イギリスでの事業展開を成功に導くためには、日本の常識とは一線を画す法制度の理解が不可欠です。特に、複雑な事件を扱う高等法院の専門性、一般市民が司法に参加する治安判事裁判所のユニークな役割、そして弁護士の依頼プロセスにおける実務上の留意点などの法制度を網羅的に解説します。

本記事では、イギリスの多層的な司法制度と、ソリシター(事務弁護士)とバリスター(法廷弁護士)からなる二元的な弁護士制度の構造を、日本の制度との比較を通じて、経営者や法務担当者が実務上直面するであろう課題に焦点を当てながら、イギリス法務戦略に不可欠な情報を分かりやすく解説します。

イギリス司法制度の全体像

階層構造と多元的なシステム

イギリスの司法制度は、連合王国最高裁判所(Supreme Court of the United Kingdom)を頂点とする階層構造を有しています。その下に、控訴院(Court of Appeal)、高等法院(High Court of Justice)、刑事法院(Crown Court)、県裁判所(County Court)、治安判事裁判所(Magistrates’ Court)などが配置されています。しかし、この階層構造は日本のように単一のシステムではなく、イングランド及びウェールズ、スコットランド、北アイルランドという各法域で異なる司法制度が存在する「多元性」が最大の特色です。

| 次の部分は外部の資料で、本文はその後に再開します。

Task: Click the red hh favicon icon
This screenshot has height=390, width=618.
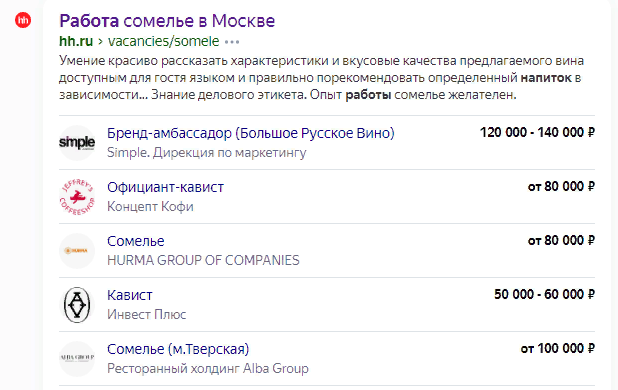Action: pos(23,20)
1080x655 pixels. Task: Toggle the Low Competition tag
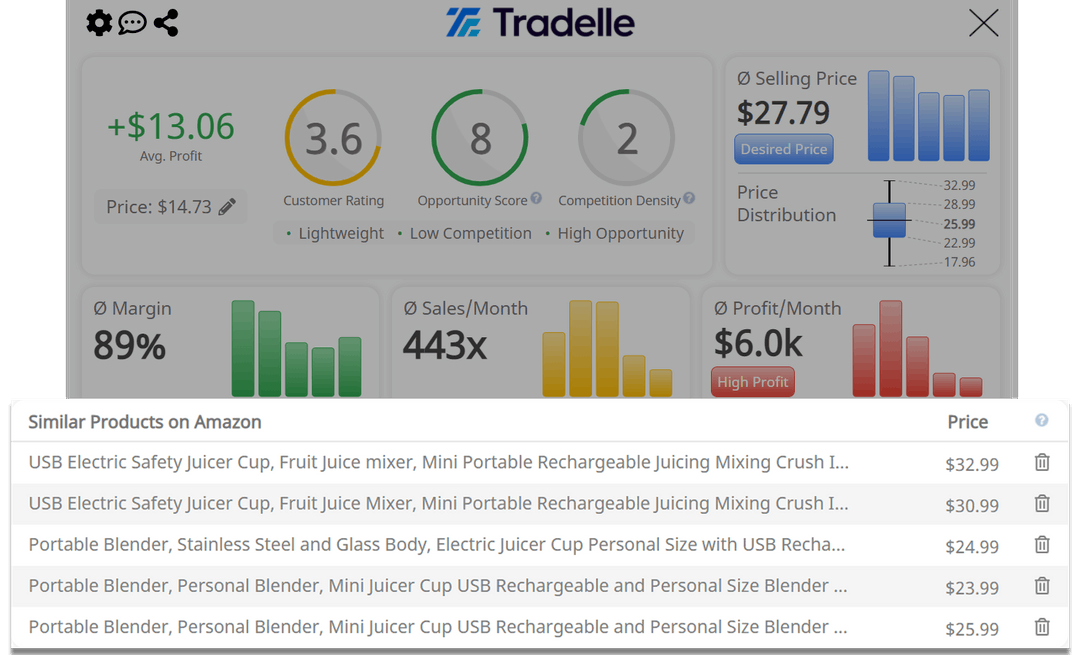(470, 233)
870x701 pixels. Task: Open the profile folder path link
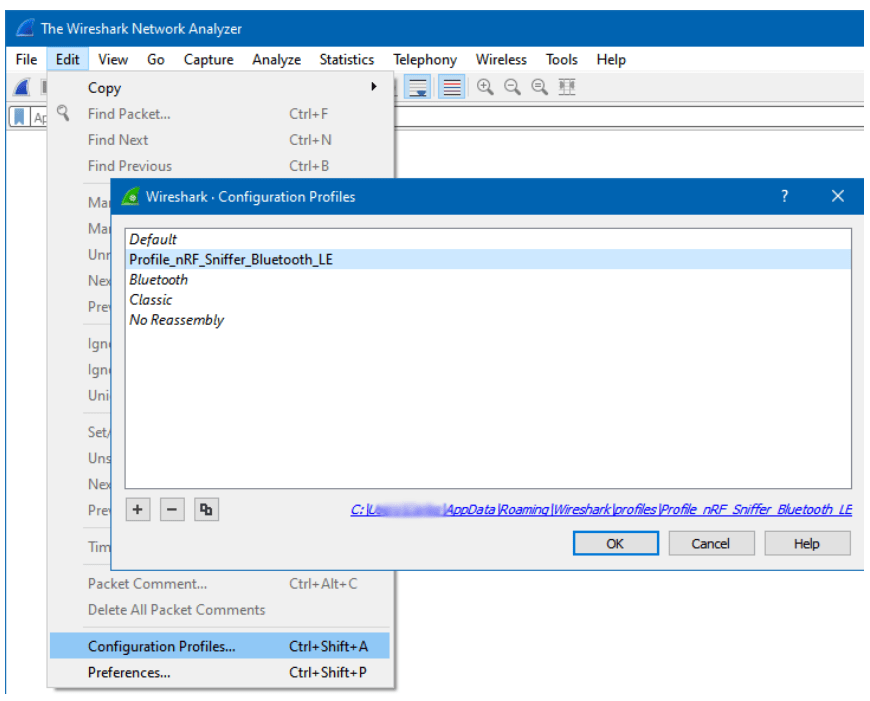tap(601, 509)
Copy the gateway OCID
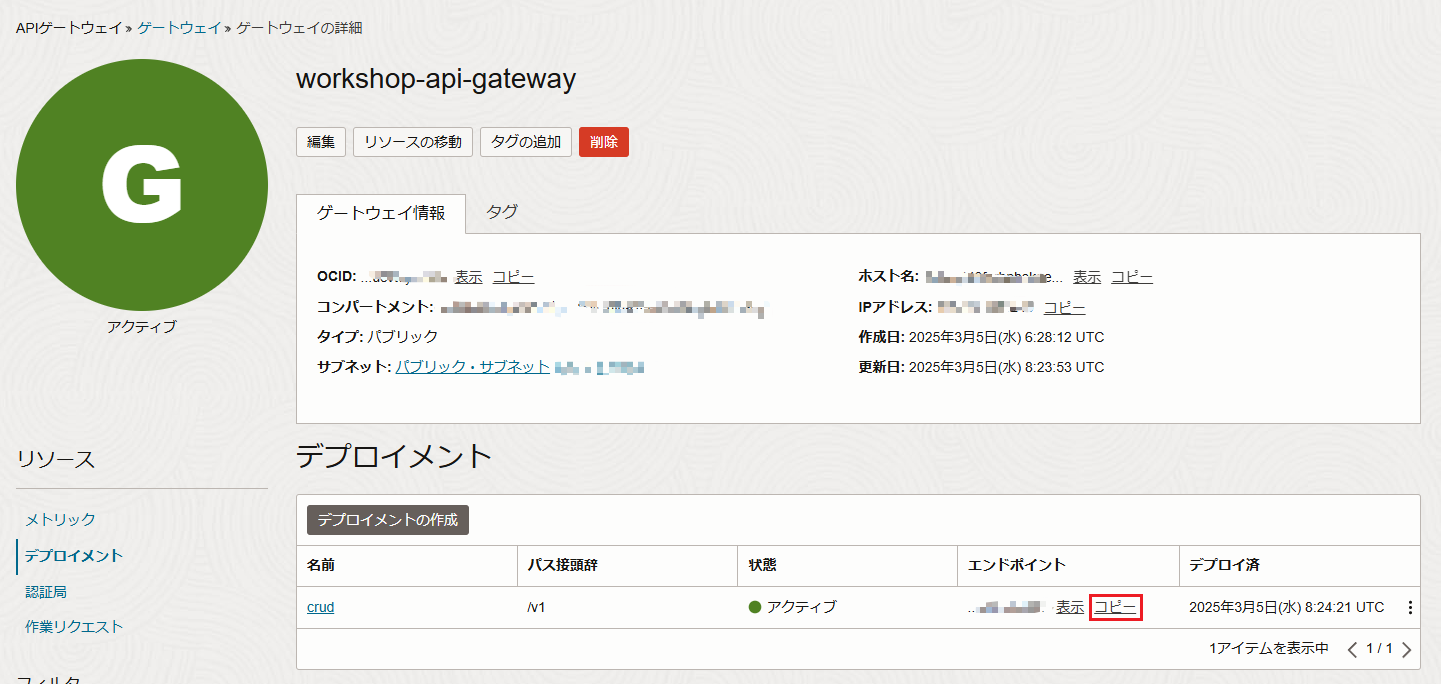 [x=513, y=277]
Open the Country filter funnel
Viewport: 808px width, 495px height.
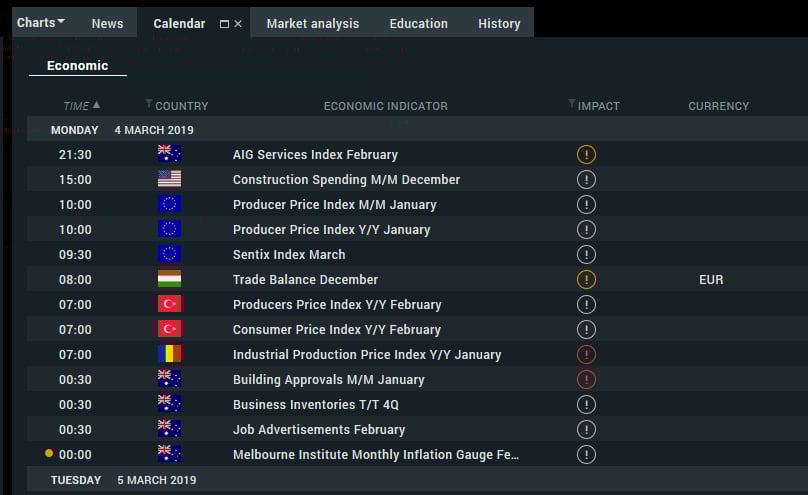(x=149, y=104)
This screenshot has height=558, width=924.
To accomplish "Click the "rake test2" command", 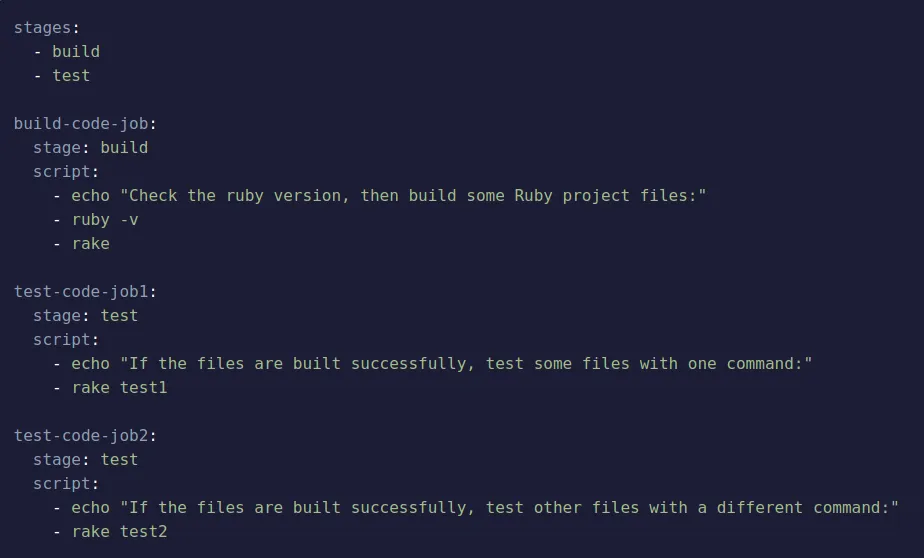I will 119,531.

日本の法務担当者は、単一の法体系に慣れ親しんでいるため、イギリスでの紛争や契約締結に際して、単に「イギリスの弁護士」に依頼すればよいと考えがちです。しかし、この多元的なシステムは、例えばスコットランドでの事業活動にはスコットランド法、知的財産権の紛争にはイングランド及びウェールズ法といったように、紛争の場所や性質によって準拠法や管轄裁判所が異なる可能性があることを意味しています。この多元的な構造は、日本企業が適切な専門家を選定するプロセスに直接的な影響を与えます。イングランド及びウェールズ法に精通した弁護士が、必ずしもスコットランドの法務に明るいとは限りません。このため、初期段階で事業展開や取引が関わる正確な地域と法域を特定しなければ、非効率な法的対応や不正確なアドバイスに繋がりかねません。日本の企業は、イギリスの法務に携わる際、まず事業の法的リスクがどの法域に属するのかを正確に把握し、その法域を専門とする法律事務所や弁護士に連携を取ることが、コストと時間の両面で最も合理的であると言えるでしょう。 

司法の独立性と法の支配

イギリスの司法は、議会や政府から独立した「国家の第三の権力」とみなされています。イギリスでは「法の支配」(rule of law)という原則が重視されており、私的な個人、企業、公的機関を問わず、誰もがイギリスの法律によって平等に保護され、また法律に従うことが求められます。裁判官は、個人的な見解や政治的意見ではなく、公正かつ公平に法律に基づいて判断を下すことが職務として宣誓されています。裁判所を管理する行政機関であるHer Majesty’s Courts and Tribunals Service(HMCTS)が、独立した司法府を支援するJudicial Officeと協働する体制からも、その独立性が担保されていることが分かります。この司法の独立性は、イギリスが国際紛争解決の中心地として世界的な信頼を得ている理由の一つであり、国家の繁栄にとって不可欠な要素であると考えられています。

コモン・ロー(Common Law)

イギリス法と日本法との最も根本的な違いは、その法的伝統にあります。日本が成文法典を中心とする大陸法(civil law)の伝統を継受しているのに対し、イギリスは判例法主義(doctrine of precedent)の国です。これは、過去の裁判所の判断(判例)が、将来の同様の事件を拘束するという先例拘束性の原理(doctrine of stare decisis)が法制度の根幹をなしていることを意味します。このため、イギリスでは裁判所の判断が新たな法源となり、時代とともに法律が柔軟に発展していくという特徴があります。刑事法についても、成文法典化の議論はあったものの、コモン・ローが中心的な役割を担ってきた経緯があります。日本の成文法を中心とした法体系に慣れた者にとって、判例法の詳細な理解と適用は、イギリス法務の理解に不可欠な視点となります。 

イギリスの主要裁判所の機能

イギリスの主要裁判所の機能

イギリスの裁判所は、それぞれの管轄権と専門性に応じて役割が分かれています。以下に、主要な裁判所の機能と、日本の制度との違いについて解説します。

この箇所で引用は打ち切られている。